Following the symposium there was a screening of Ken Russell's absorbing BBC documentary of 1962. Produced by Humphrey Burton, who has done so much for music around the world, the hour-long film is a significant document in the Elgar revival of the 1960's. It stresses the more intimate side of Elgar's nature and the conflict between his overt patriotism and the agony of the Great War. The famous trio from the Pomp and Circumstance March no. 1, which he composed during the Boer War, became an especially revered part of wartime propaganda—about which Elgar has mixed feelings. Russell acompanied the stately march with an increasingly bloody montage of WW I footage.
I returned to Elgar Saturday morning for God Bless the Music Halls, a terrifically entertaining survey of music hall repertory organized by composer-scholar Derek Scott, with an enthusiastic and idiomatic all-American cast: William Ferguson, tenor; Thomas Meglioranza, baritone; Gloria Parker, mezzo-soprano; Tonna Miller, soprano. All are distinguished operatic singers still at an early phase of their careers. One may wonder whether anyone heard the precision of their intonation and care in phrasing in the Victorian music hall, but they all had great fun performing the songs, and so did the audience. The program covered a wide range of the various aspects of this popular entertainment, so energetically deplored by reformers: the peculiar symbiosis of the morally improving (i.e. "family values") and the licentious, the character type of the "swell," jingoism and the Cockney. For more about the music hall, see the relevant page of George Landow's extremely useful site, Victorian Web, which will soon include performances of music hall songs..

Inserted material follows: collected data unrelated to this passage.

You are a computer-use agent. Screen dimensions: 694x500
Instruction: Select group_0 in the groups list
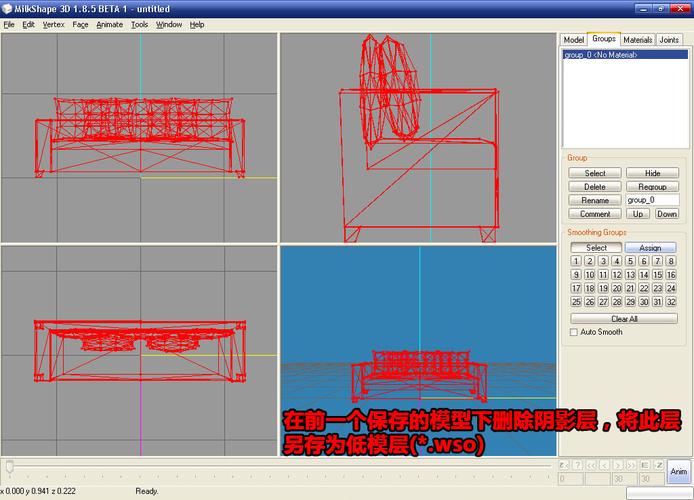click(601, 55)
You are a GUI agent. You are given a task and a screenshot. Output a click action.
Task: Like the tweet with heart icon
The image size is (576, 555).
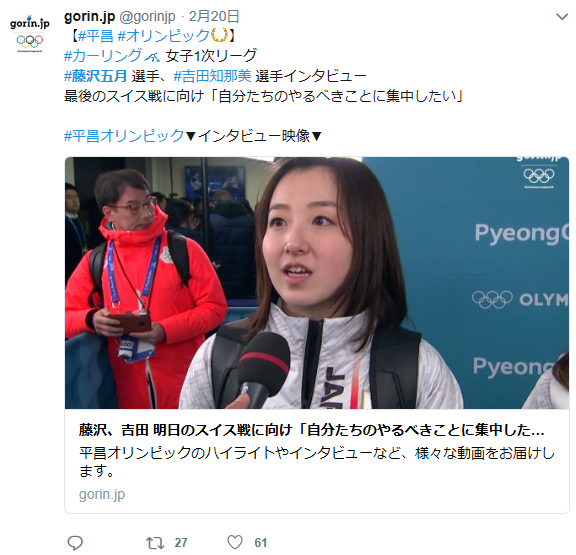(235, 542)
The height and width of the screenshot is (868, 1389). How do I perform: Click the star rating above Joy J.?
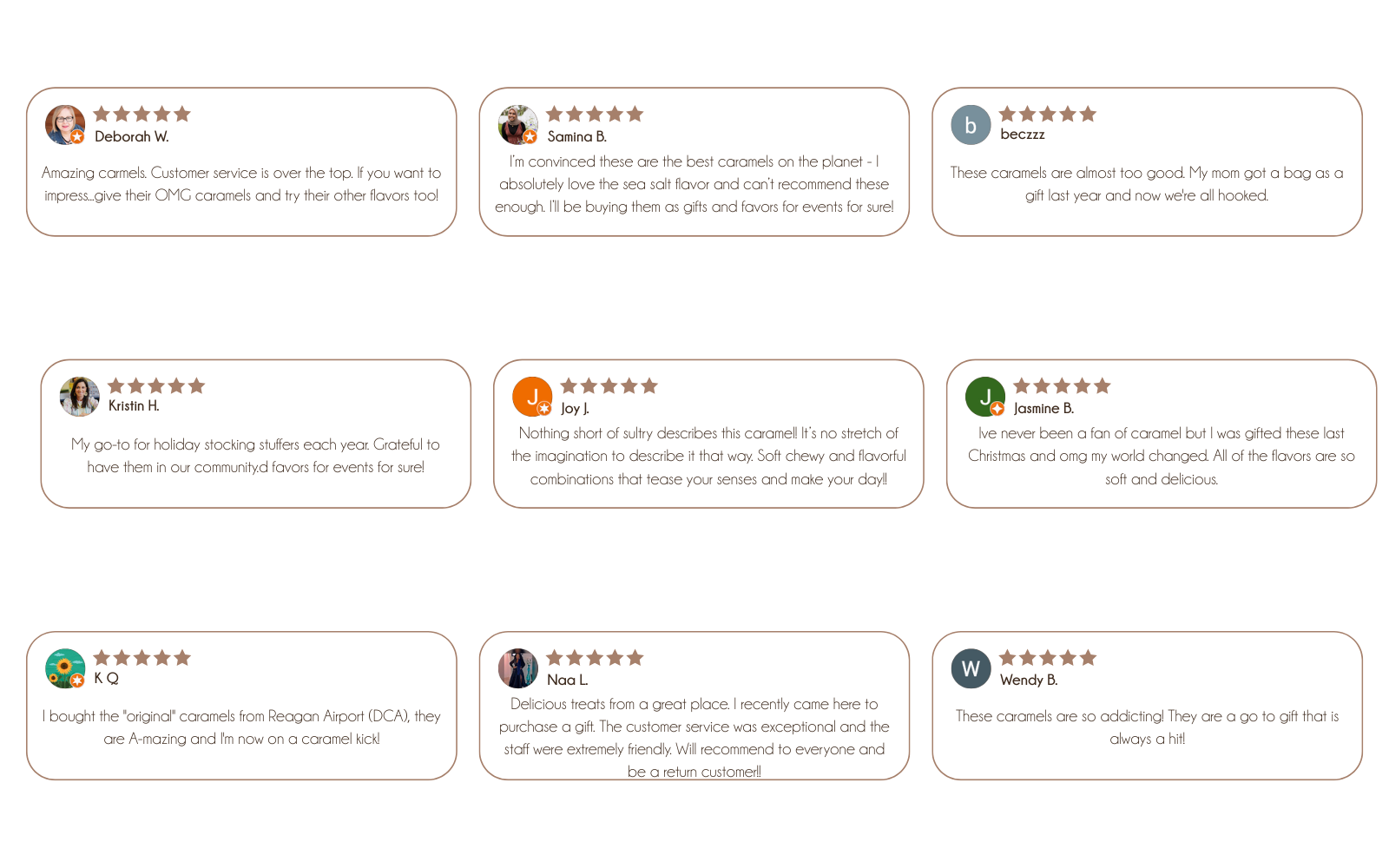click(609, 386)
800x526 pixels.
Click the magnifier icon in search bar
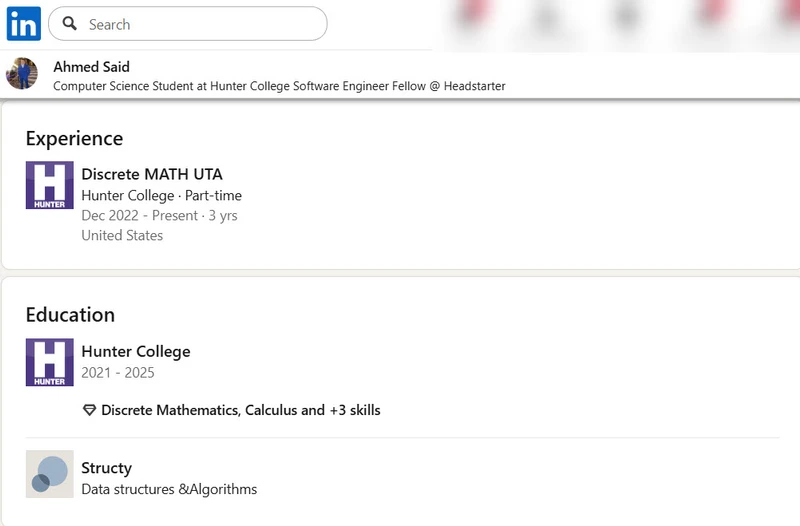point(70,24)
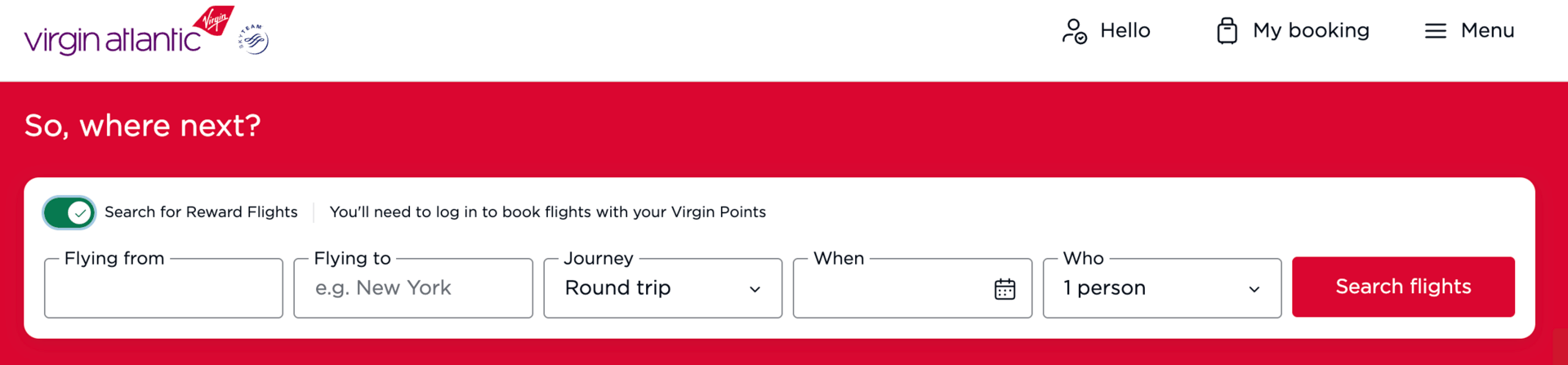Click the chevron arrow in Who field
This screenshot has width=1568, height=365.
[x=1254, y=289]
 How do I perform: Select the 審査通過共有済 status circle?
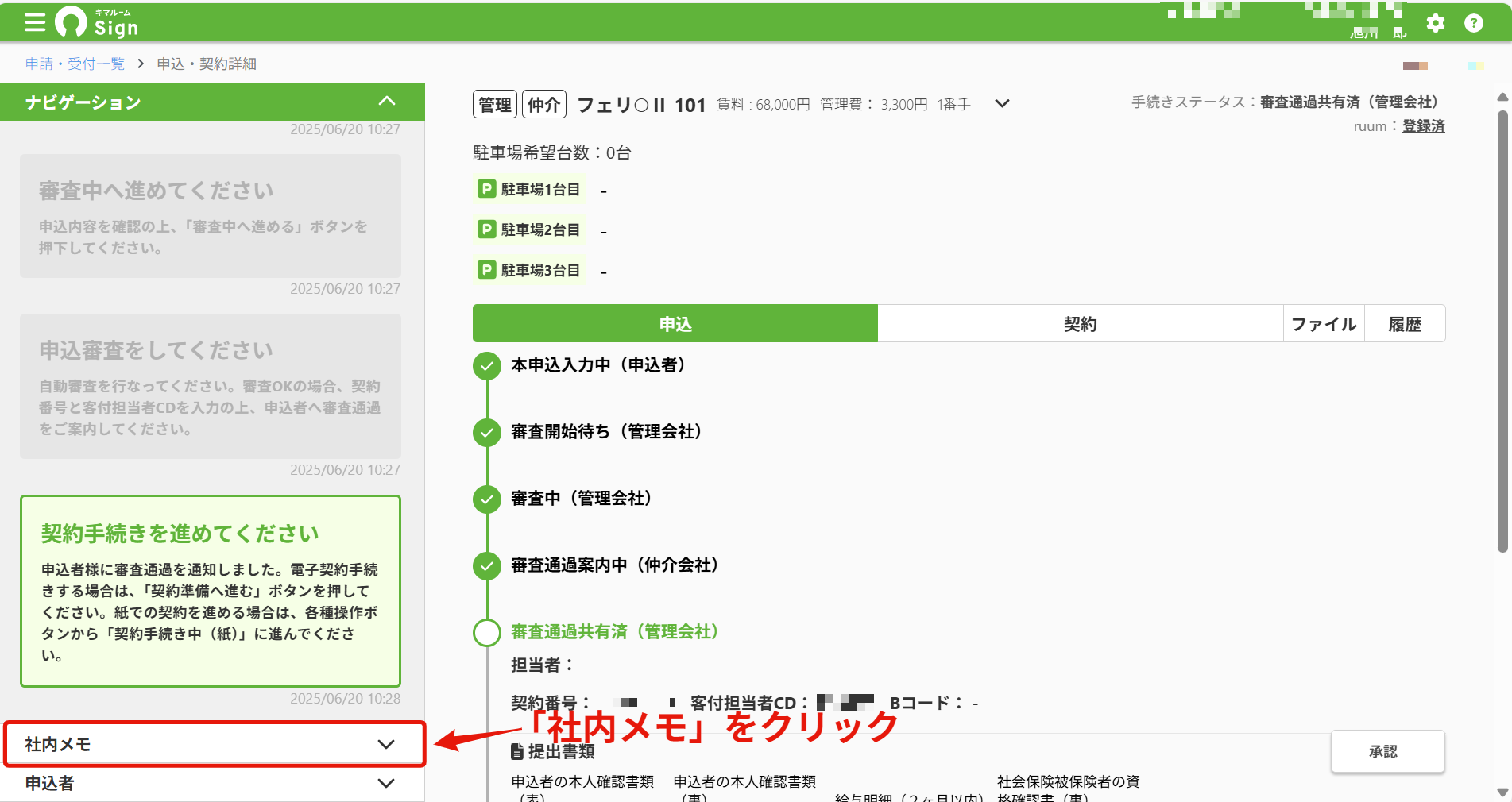click(x=487, y=632)
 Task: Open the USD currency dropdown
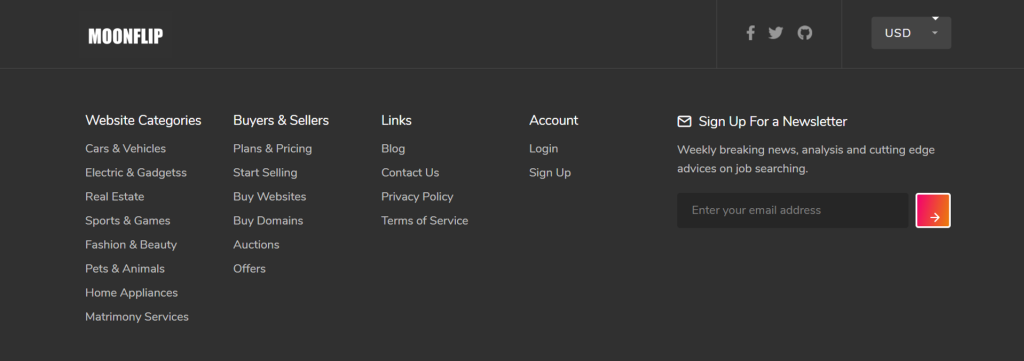(x=911, y=33)
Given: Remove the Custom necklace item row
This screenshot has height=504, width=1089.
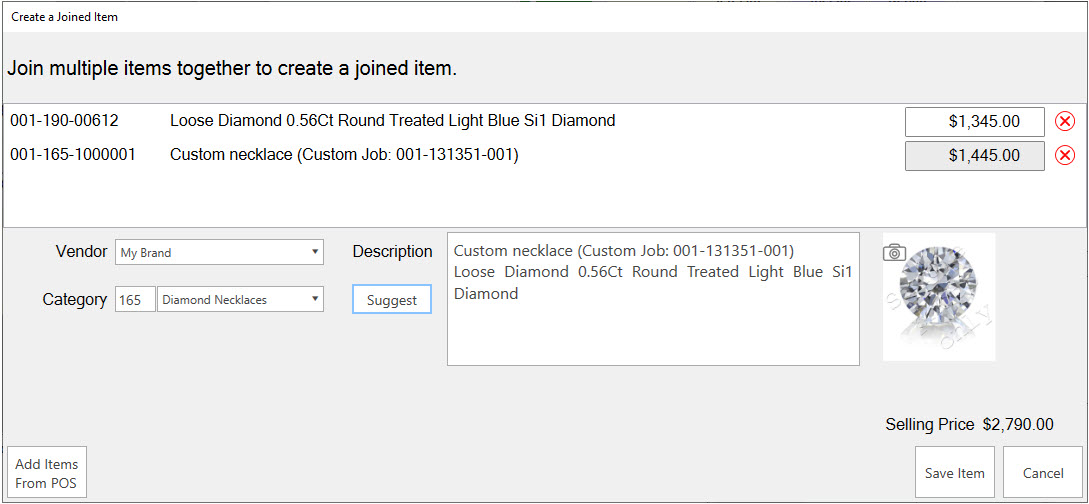Looking at the screenshot, I should 1065,156.
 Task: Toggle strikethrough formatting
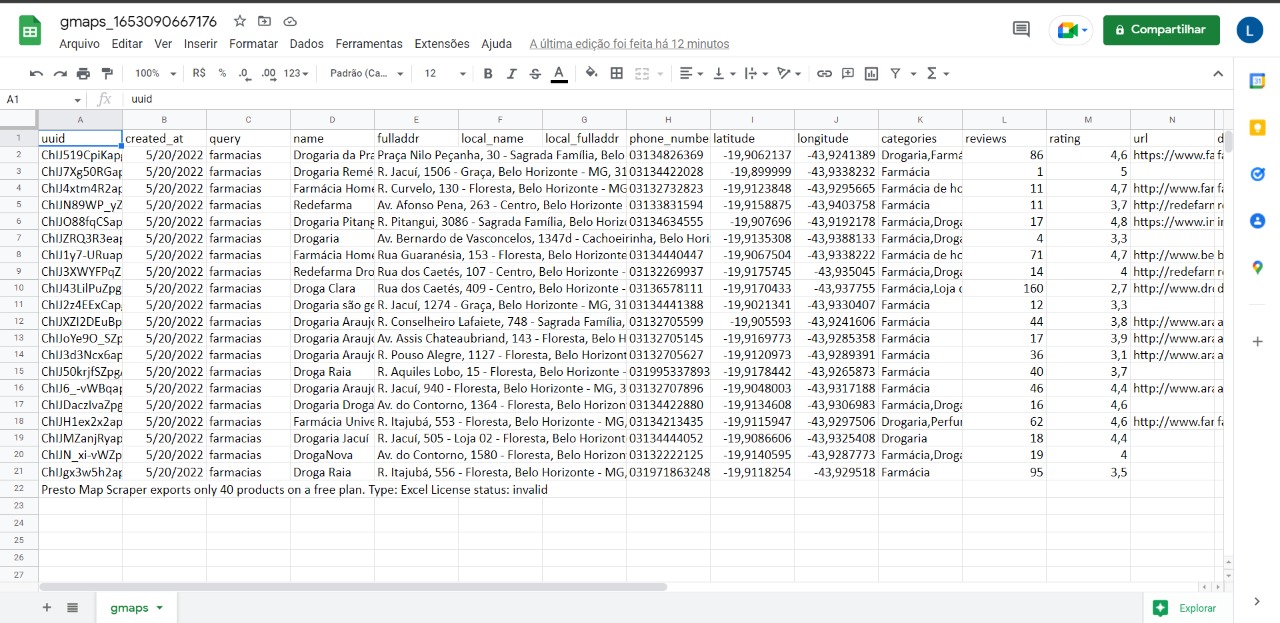click(535, 73)
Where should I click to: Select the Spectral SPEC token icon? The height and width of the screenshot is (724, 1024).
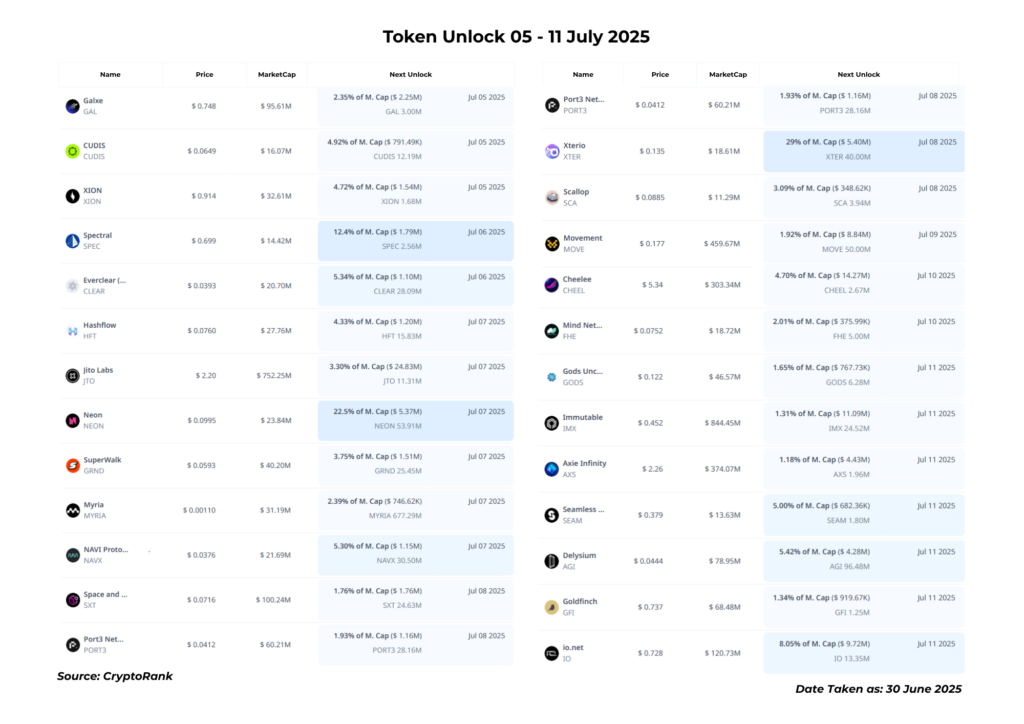click(72, 241)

A remarkable program of chamber music, The Great War and Modern Music, followed, preceded by an introduction by Byron Adams, filling in for Alain Frogley, who was indisposed. Dr. Adams spoke with a precision and authority which belied his role as a last-minute substitute. He also used his bully pulpit to fine effect, as he conjured up the horrors of the Great War and its disastrous effect on society and culture, not without a sharp glance at the present situation. The program consisted mostly of chamber works and songs, personal in feeling, which reflected the impact of the War, but it included three works by Debussy and Elgar, which were specifically composed as public statements. Debussy's Berceuse héroique for piano solo and Elgar's Carillon, a recitation of a patriotic poem by Belgian poet Émile Cammaerts, were published in King Albert's Book, an anthology of poetry and music dedicated to the King of Belgium, after his country was brutally overrun by the Germans in 1914. Debussy wrote the song Noël des enfants qui n'ont plus de maison the following year. The quality and sincerity of Debussy's little-known music is astonishing, especially his avoidance of any kind of sentimentality or cheap pathos in the song about children whose homes, churches, and parents have been destroyed by the invaders. In these Ieva Iokubaviciute's sensitive playing in the Debussy was just right, as was Dmitry Rachmanov's virile treatment of the Elgar. Novelist and dramatist Carey Harrison, a local resident, read Cammaert's poem was with gusto and nuance.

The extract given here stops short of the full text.